:: Supplied passage

Isn't that to be expected during proof-of-concept builds? Once you can show that it's actually possible, you can start optimizing the process.
Fusion could be a super breakthrough, even if it never gets super cheap and "we power the world by doing this one weird trick and all we need is one building". Provides reliable energy 24/7, is safe to use (as in no melt-down potential that people would be scared about) and does neither produce co2 nor blast coal dust particles all over the world.
I'm sure we could do the same with nuclear power, but it's politically impossible in many countries, because the name short-circuits people's minds.
> Provides reliable energy 24/7, is safe to use (as in no melt-down potential that people would be scared about) and does neither produce co2 nor blast coal dust particles all over the world.
None of this is really plausible for any fusion plant, especially in the early phase. The first plants will likely be plagued by expensive time consuming periodic maintenance. They will be prone to catastrophic failures if plasma containment fails, easily killing everyone in or near the plant. They will be constantly spewing radioactive tritium. They will require fission plants to produce new tritium. They will require rare materials to create the superconducting magnets and others.
>> if plasma containment fails, easily killing everyone in or near the plant.
That couldn't be further from the truth. "Magnetic containment" doesn't mean the magnets are holding in the reaction. The magnets are compressing/heating everything to start and sustain the reaction. Any containment failure will cause the reaction to stop instantly. Letting the plasma touch anything solid, any metal/wood/ceramic, would be like throwing a bucket of ice water on a burning candle.
The far more dangerous aspects of this project are the same any any large industrial process: compressed gasses in big tanks. High power electrical lines. Fire. Confined spaces. Gas leaks resulting oxygen displacement. Normal industrial only dangerous to those persons inside the building. But I wouldn't want to have any metal fillings too close to those magnets when they power up. At 20 teslas they might start moving though your head like a bullet.
I exaggerated with "anyone near the plant", but accidentally allowing 800 cubic meters of radioactive plasma/gas starting at 150 million degrees to suddenly expand would certainly hurt any human being it comes into contact with.
Hopefully it wouldn't actually be that hard to construct a reinforced concrete shield around the actual reactor to prevent an explosion of the high temp, high pressure, radioactive material from reaching too far into the facility.

::::
:: Information

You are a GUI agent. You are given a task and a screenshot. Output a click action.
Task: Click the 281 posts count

::::
:: Information

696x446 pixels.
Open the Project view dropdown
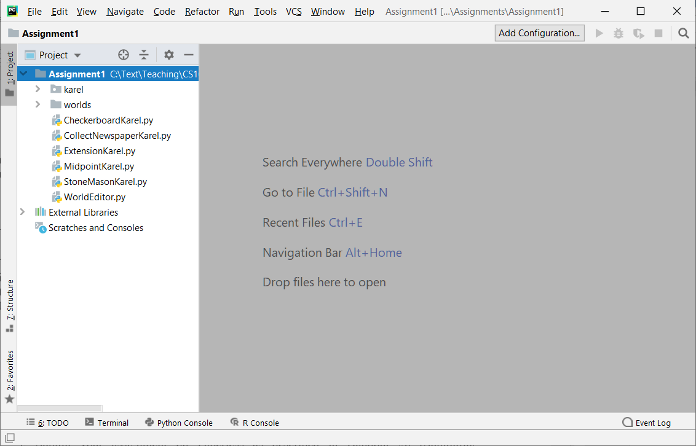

::::
:: Information

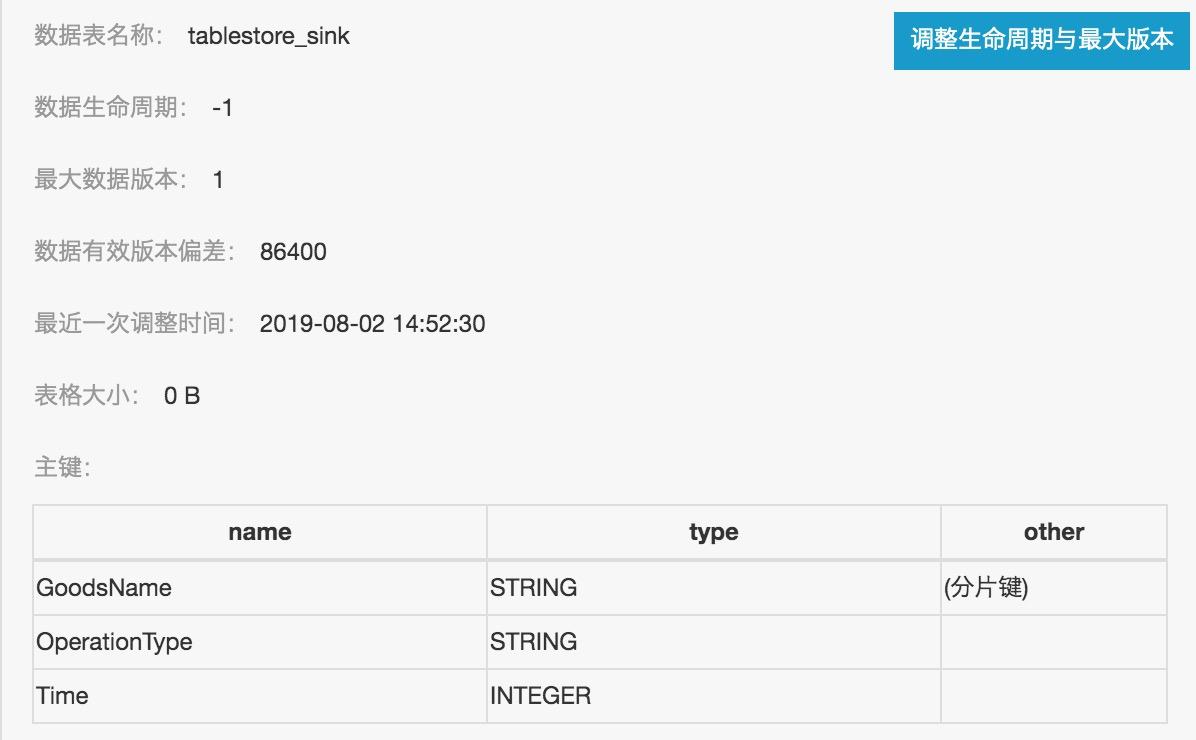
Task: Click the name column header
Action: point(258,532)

::::

◆ Task brief
From the fusion discussion, write out the passage starting with "I exaggerated with" and going on through "into contact with.".

◆ Completed exercise
I exaggerated with "anyone near the plant", but accidentally allowing 800 cubic meters of radioactive plasma/gas starting at 150 million degrees to suddenly expand would certainly hurt any human being it comes into contact with.